Below are several entries. Transcribe exactly those lines that fall from the one with "Open the All Doctors dropdown" through the one with "1568x697 pixels. Task: Click", end lines included.

TASK INPUTS START

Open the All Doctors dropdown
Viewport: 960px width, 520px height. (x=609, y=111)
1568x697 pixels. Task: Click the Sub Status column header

TASK INPUTS END
TASK INPUTS START

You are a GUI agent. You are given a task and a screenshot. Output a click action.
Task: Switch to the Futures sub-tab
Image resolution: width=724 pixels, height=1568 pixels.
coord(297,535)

TASK INPUTS END
TASK INPUTS START

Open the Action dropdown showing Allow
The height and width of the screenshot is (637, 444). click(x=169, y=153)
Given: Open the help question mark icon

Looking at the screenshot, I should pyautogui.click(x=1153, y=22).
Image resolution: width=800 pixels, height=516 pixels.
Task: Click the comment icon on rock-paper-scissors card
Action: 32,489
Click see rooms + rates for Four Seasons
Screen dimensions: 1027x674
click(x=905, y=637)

TASK INPUTS END

YOUR RESPONSE –
Open the All Doctors dropdown
Viewport: 960px width, 520px height. (x=609, y=111)
1568x697 pixels. Task: Click the Sub Status column header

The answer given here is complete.